**ABOUT THIS EXERCISE**.
When you reach the line containing "You are a GUI" in the records below, start copying exactly, and stop once you have copied the line containing "Task: Select the Measure ruler tool".

**TASK DATA**.
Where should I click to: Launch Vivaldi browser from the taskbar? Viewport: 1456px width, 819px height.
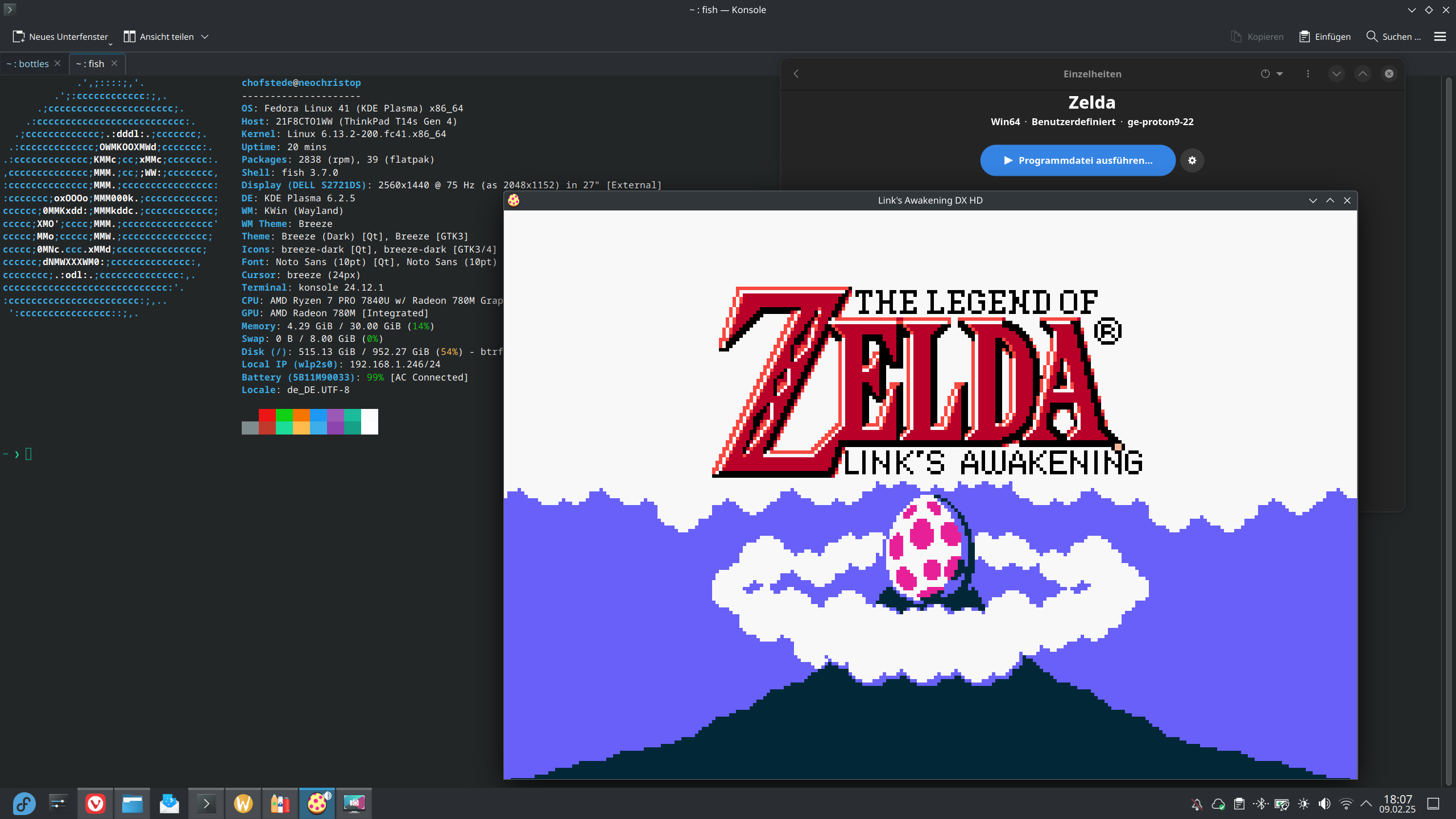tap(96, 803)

---

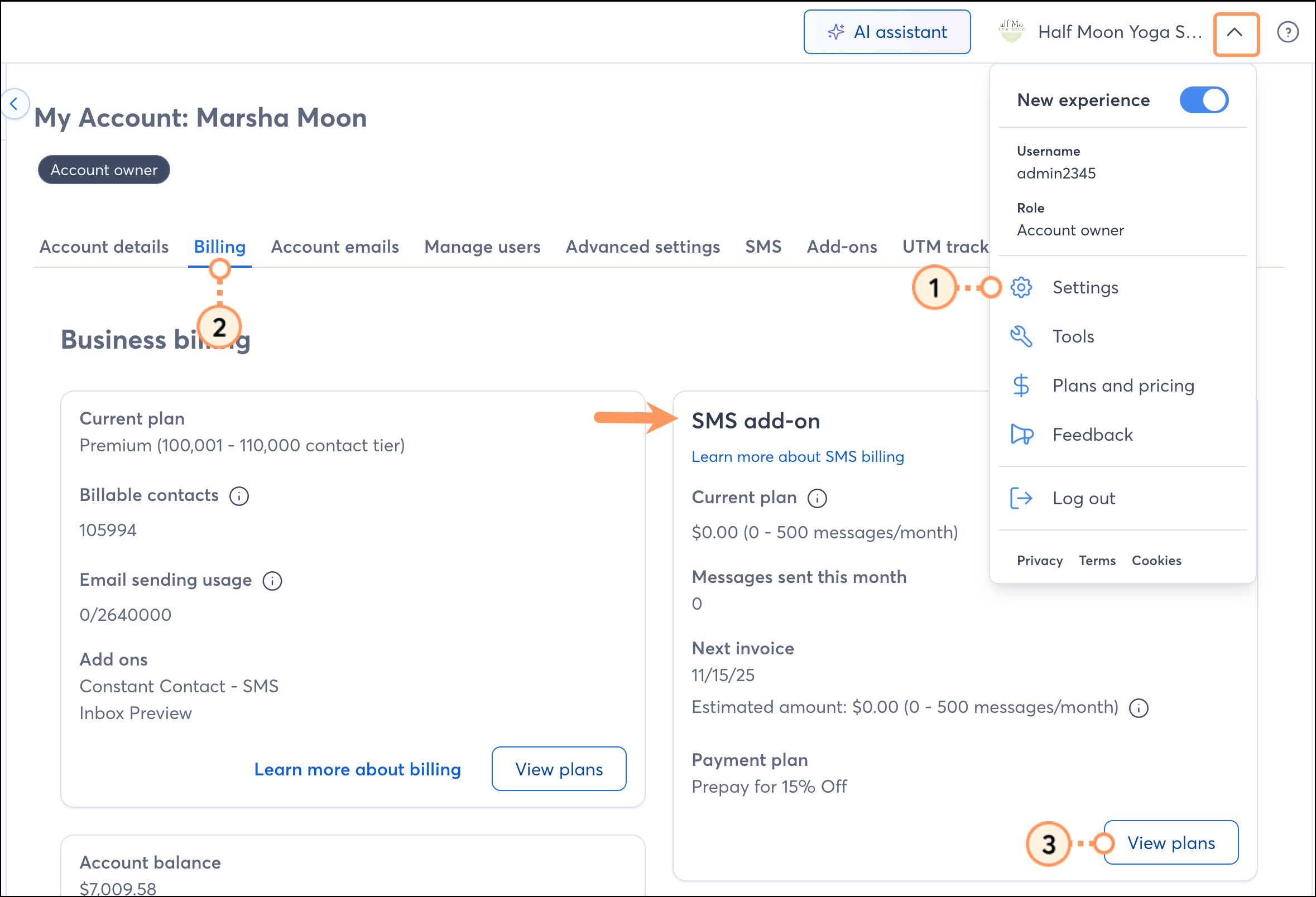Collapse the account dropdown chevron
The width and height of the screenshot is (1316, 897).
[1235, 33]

--

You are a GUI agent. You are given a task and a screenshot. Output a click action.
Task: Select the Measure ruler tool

**FINAL ANSWER**.
You are a GUI agent. You are given a task and a screenshot. Output a click action.
Task: Select the Measure ruler tool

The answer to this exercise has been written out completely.